• RECORD EXTRACTS
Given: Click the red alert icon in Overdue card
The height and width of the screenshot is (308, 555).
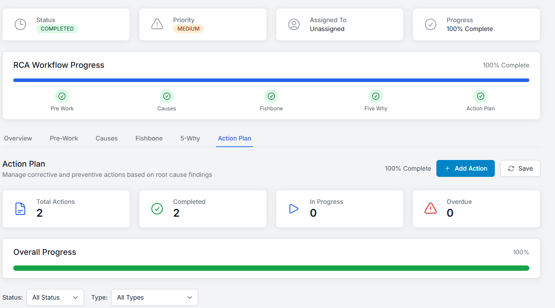Looking at the screenshot, I should (x=431, y=209).
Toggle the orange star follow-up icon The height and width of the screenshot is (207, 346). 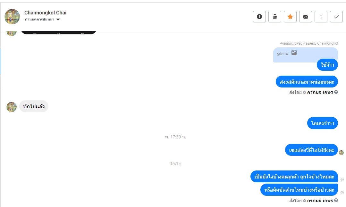[290, 17]
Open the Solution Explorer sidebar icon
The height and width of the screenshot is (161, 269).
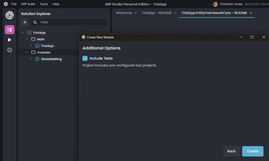coord(10,30)
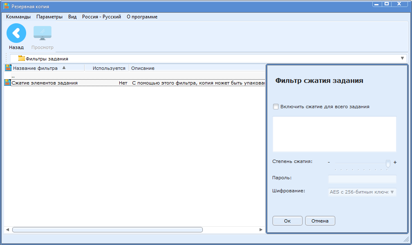Image resolution: width=412 pixels, height=245 pixels.
Task: Click the sort arrow in filter name header
Action: click(64, 68)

• TASK INSTRUCTIONS
Please return exactly, and only, the lines from the one containing "Open the Solution Explorer sidebar icon" through the end of the records, with both end lines kept and every picture dropped.

• ANSWER BELOW
Open the Solution Explorer sidebar icon
The height and width of the screenshot is (161, 269).
coord(10,30)
Image resolution: width=412 pixels, height=245 pixels.
Task: Click the sort arrow in filter name header
Action: click(64, 68)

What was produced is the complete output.